• INPUT MATERIAL:
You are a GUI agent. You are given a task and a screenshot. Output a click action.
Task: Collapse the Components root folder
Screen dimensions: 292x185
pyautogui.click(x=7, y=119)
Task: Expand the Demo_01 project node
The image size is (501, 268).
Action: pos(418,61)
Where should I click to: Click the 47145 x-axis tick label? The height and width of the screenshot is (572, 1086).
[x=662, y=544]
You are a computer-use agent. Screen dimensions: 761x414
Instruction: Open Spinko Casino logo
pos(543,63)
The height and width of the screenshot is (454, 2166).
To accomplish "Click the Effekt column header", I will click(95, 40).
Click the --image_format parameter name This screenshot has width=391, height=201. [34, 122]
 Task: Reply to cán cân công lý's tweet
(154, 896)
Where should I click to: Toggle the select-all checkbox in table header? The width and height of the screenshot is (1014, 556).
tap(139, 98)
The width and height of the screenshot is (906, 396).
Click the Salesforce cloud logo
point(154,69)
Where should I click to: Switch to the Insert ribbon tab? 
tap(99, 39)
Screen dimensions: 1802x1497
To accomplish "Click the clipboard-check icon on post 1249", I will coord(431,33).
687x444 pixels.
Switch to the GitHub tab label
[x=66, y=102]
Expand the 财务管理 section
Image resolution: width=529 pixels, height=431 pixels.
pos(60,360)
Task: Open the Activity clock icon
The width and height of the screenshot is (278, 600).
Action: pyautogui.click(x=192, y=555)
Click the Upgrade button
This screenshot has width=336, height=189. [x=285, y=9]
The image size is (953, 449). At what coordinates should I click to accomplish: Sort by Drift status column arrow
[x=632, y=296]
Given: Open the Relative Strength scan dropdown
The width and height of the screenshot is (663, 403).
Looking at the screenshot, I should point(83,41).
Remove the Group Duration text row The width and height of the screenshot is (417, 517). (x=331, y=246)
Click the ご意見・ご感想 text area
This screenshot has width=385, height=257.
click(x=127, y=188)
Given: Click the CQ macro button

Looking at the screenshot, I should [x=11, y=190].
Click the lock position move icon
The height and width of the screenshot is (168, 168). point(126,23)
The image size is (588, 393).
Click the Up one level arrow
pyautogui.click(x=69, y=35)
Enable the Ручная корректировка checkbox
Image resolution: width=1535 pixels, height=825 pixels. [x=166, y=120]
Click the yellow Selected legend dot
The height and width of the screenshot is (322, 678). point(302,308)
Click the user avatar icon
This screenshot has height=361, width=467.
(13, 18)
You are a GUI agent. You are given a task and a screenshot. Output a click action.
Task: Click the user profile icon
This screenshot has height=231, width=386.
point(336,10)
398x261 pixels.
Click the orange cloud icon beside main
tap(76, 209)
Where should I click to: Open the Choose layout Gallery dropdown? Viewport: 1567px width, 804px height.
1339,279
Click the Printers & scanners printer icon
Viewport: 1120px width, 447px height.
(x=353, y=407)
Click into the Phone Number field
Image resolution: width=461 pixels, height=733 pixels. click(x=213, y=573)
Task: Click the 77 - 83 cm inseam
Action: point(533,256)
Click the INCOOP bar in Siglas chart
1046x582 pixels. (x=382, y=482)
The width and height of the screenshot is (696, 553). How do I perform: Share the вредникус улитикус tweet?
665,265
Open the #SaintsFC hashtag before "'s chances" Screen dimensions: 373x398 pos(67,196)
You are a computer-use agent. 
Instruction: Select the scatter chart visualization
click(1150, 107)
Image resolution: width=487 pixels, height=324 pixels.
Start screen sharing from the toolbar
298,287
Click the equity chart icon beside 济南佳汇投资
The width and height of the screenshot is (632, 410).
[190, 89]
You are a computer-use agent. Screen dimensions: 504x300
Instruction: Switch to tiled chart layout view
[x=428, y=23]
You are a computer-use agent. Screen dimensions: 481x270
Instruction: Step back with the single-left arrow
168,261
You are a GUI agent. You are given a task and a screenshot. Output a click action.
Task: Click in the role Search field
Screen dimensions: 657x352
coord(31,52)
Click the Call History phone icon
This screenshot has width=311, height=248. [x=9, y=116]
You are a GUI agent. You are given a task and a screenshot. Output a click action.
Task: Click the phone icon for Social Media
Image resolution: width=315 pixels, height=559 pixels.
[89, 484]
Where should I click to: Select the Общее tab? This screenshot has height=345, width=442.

• TASK REQUIREMENTS:
Transcribe every record above word for word.

• TASK RESULT:
You are a GUI agent. You are given a task and a screenshot. Output a click action.
Task: Collapse the Components root folder
Screen dimensions: 292x185
pyautogui.click(x=7, y=119)
Task: Expand the Demo_01 project node
The image size is (501, 268).
Action: pos(418,61)
Where should I click to: Click the 47145 x-axis tick label? The height and width of the screenshot is (572, 1086).
[x=662, y=544]
You are a computer-use agent. Screen dimensions: 761x414
Instruction: Open Spinko Casino logo
pos(543,63)
The height and width of the screenshot is (454, 2166).
To accomplish "Click the Effekt column header", I will click(95, 40).
Click the --image_format parameter name This screenshot has width=391, height=201. [34, 122]
 Task: Reply to cán cân công lý's tweet
(154, 896)
Where should I click to: Toggle the select-all checkbox in table header? The width and height of the screenshot is (1014, 556).
tap(139, 98)
The width and height of the screenshot is (906, 396).
Click the Salesforce cloud logo
point(154,69)
Where should I click to: Switch to the Insert ribbon tab? 
tap(99, 39)
Screen dimensions: 1802x1497
To accomplish "Click the clipboard-check icon on post 1249", I will coord(431,33).
687x444 pixels.
Switch to the GitHub tab label
[x=66, y=102]
Expand the 财务管理 section
Image resolution: width=529 pixels, height=431 pixels.
pos(60,360)
Task: Open the Activity clock icon
The width and height of the screenshot is (278, 600).
Action: pyautogui.click(x=192, y=555)
Click the Upgrade button
This screenshot has width=336, height=189. [x=285, y=9]
The image size is (953, 449). At what coordinates should I click to accomplish: Sort by Drift status column arrow
[x=632, y=296]
Given: Open the Relative Strength scan dropdown
The width and height of the screenshot is (663, 403).
Looking at the screenshot, I should point(83,41).
Remove the Group Duration text row The width and height of the screenshot is (417, 517). (x=331, y=246)
Click the ご意見・ご感想 text area
This screenshot has width=385, height=257.
click(x=127, y=188)
Given: Click the CQ macro button

Looking at the screenshot, I should [x=11, y=190].
Click the lock position move icon
The height and width of the screenshot is (168, 168). point(126,23)
The image size is (588, 393).
Click the Up one level arrow
pyautogui.click(x=69, y=35)
Enable the Ручная корректировка checkbox
Image resolution: width=1535 pixels, height=825 pixels. [x=166, y=120]
Click the yellow Selected legend dot
The height and width of the screenshot is (322, 678). point(302,308)
Click the user avatar icon
This screenshot has height=361, width=467.
(13, 18)
You are a GUI agent. You are given a task and a screenshot. Output a click action.
Task: Click the user profile icon
This screenshot has height=231, width=386.
point(336,10)
398x261 pixels.
Click the orange cloud icon beside main
tap(76, 209)
Where should I click to: Open the Choose layout Gallery dropdown? Viewport: 1567px width, 804px height.
1339,279
Click the Printers & scanners printer icon
Viewport: 1120px width, 447px height.
(x=353, y=407)
Click into the Phone Number field
Image resolution: width=461 pixels, height=733 pixels. click(x=213, y=573)
Task: Click the 77 - 83 cm inseam
Action: point(533,256)
Click the INCOOP bar in Siglas chart
1046x582 pixels. (x=382, y=482)
The width and height of the screenshot is (696, 553). How do I perform: Share the вредникус улитикус tweet?
665,265
Open the #SaintsFC hashtag before "'s chances" Screen dimensions: 373x398 pos(67,196)
You are a computer-use agent. 
Instruction: Select the scatter chart visualization
click(1150, 107)
Image resolution: width=487 pixels, height=324 pixels.
Start screen sharing from the toolbar
298,287
Click the equity chart icon beside 济南佳汇投资
The width and height of the screenshot is (632, 410).
[190, 89]
You are a computer-use agent. Screen dimensions: 504x300
Instruction: Switch to tiled chart layout view
[x=428, y=23]
You are a computer-use agent. Screen dimensions: 481x270
Instruction: Step back with the single-left arrow
168,261
You are a GUI agent. You are given a task and a screenshot. Output a click action.
Task: Click in the role Search field
Screen dimensions: 657x352
coord(31,52)
Click the Call History phone icon
This screenshot has width=311, height=248. [x=9, y=116]
You are a GUI agent. You are given a task and a screenshot. Output a click action.
Task: Click the phone icon for Social Media
Image resolution: width=315 pixels, height=559 pixels.
[89, 484]
Where should I click to: Select the Общее tab? This screenshot has height=345, width=442.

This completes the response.